- EXERCISE PROMPT
Count the lines in the entries below that contain the string "label", matching case exactly. Reply with the number alone.

- DATA SUPPLIED
+--

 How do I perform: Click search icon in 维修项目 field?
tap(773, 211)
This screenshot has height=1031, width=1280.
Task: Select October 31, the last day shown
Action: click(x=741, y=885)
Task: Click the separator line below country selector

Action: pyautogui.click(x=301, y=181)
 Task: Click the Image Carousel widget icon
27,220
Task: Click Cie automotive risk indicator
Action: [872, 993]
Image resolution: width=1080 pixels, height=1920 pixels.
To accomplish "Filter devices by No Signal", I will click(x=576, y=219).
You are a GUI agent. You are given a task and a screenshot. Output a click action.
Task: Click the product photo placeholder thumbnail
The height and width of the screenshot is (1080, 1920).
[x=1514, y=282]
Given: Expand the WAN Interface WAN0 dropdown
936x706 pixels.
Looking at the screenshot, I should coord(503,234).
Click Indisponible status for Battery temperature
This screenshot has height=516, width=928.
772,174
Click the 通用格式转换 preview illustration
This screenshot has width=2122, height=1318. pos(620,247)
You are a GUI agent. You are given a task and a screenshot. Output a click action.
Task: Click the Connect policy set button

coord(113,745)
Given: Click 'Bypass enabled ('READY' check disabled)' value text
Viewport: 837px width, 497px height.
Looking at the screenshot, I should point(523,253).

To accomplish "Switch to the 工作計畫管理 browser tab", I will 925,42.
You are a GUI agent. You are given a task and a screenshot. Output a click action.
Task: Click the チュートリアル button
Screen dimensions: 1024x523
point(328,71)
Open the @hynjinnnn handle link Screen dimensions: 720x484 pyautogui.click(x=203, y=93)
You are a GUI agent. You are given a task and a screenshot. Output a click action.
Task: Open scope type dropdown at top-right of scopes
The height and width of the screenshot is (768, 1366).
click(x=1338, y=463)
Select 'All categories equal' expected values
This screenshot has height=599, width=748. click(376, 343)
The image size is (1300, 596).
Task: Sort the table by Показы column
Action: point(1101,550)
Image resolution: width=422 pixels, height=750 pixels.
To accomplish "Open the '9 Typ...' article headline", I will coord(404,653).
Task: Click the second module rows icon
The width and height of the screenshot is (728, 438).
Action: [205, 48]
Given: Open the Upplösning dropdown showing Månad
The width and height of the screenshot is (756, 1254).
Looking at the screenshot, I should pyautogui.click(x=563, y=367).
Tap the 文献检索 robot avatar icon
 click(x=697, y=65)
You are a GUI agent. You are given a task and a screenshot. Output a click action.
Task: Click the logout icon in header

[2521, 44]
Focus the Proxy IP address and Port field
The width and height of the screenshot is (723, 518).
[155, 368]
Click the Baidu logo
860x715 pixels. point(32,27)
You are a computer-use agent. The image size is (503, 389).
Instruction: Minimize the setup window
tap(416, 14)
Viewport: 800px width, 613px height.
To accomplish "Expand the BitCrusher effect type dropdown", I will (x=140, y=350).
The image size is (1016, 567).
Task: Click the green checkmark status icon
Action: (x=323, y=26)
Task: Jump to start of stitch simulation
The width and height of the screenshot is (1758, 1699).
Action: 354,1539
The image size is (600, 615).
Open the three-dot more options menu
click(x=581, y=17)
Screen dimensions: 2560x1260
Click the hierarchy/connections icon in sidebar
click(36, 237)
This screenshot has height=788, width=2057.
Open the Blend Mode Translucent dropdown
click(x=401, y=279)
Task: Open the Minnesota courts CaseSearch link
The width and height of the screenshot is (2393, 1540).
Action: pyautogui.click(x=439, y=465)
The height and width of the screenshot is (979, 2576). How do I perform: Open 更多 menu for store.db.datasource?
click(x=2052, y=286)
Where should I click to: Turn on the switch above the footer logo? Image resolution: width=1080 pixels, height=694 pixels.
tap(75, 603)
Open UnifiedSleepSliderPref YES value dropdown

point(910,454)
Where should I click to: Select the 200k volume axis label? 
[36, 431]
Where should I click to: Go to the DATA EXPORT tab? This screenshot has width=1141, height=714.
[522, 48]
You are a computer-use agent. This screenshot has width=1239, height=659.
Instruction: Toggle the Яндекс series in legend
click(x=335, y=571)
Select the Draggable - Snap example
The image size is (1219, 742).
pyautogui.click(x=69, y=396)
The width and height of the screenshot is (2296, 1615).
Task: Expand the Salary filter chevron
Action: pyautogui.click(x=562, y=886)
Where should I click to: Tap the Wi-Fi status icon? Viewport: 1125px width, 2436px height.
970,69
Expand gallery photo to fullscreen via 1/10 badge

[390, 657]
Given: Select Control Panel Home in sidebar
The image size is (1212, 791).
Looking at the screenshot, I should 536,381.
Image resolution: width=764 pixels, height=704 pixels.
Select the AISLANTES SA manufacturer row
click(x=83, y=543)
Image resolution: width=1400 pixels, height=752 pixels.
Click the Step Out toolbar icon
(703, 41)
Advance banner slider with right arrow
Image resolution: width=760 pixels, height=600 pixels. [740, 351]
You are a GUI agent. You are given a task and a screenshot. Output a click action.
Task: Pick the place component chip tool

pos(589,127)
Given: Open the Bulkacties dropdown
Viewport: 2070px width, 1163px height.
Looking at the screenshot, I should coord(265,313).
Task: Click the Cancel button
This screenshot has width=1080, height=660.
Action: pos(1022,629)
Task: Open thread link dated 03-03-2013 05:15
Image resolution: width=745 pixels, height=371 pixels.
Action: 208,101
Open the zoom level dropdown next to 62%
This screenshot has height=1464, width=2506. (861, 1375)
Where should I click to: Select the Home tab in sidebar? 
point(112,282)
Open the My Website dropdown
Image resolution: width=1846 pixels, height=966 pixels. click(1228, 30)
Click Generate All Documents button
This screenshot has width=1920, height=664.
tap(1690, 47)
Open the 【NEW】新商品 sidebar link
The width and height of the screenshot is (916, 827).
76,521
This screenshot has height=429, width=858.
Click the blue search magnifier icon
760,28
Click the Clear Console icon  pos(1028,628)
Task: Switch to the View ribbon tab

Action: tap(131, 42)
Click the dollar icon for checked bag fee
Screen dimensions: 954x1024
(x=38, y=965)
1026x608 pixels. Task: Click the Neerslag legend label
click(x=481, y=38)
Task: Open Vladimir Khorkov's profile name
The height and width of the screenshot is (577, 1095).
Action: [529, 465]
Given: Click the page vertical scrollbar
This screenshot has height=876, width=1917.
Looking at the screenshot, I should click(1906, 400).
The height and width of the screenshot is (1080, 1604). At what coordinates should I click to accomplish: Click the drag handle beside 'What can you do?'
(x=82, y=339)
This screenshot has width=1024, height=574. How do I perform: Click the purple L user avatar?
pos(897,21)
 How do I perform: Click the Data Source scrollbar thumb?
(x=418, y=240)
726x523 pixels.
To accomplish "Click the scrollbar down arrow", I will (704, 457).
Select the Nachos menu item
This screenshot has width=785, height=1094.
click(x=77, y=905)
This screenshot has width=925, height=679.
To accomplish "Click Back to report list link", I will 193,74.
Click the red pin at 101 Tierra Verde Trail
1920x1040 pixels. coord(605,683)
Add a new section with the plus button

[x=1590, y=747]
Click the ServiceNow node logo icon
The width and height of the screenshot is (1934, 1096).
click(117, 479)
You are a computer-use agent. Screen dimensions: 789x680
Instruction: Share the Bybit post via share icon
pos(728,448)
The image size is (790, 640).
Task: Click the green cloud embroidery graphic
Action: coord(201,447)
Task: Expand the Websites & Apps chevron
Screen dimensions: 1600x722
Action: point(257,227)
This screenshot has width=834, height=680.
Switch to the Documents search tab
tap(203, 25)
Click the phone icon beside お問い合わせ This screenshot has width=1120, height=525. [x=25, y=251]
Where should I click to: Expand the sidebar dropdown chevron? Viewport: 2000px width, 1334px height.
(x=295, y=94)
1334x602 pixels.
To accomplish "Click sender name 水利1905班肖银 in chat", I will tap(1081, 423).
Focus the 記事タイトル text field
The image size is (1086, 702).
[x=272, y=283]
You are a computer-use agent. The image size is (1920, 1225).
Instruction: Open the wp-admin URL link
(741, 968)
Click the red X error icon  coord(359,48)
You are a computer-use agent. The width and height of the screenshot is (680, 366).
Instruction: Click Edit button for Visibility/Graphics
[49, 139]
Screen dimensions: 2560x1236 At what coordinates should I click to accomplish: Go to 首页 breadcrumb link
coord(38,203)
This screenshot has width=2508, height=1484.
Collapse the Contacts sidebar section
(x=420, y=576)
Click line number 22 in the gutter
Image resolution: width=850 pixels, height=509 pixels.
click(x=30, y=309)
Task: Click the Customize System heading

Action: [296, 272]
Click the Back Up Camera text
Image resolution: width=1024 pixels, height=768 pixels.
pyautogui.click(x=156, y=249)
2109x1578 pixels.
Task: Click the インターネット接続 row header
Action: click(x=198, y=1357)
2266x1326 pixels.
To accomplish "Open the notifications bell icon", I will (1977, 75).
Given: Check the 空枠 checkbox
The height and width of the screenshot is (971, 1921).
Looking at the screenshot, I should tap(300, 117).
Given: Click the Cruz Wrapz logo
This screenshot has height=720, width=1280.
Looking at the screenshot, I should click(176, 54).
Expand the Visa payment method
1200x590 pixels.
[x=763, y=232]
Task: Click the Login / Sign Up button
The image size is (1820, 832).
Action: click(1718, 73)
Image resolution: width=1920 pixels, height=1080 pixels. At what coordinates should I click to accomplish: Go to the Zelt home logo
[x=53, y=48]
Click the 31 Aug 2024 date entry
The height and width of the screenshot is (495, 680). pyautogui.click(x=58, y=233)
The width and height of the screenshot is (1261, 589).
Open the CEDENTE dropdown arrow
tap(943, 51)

+--

- TASK ANSWER
2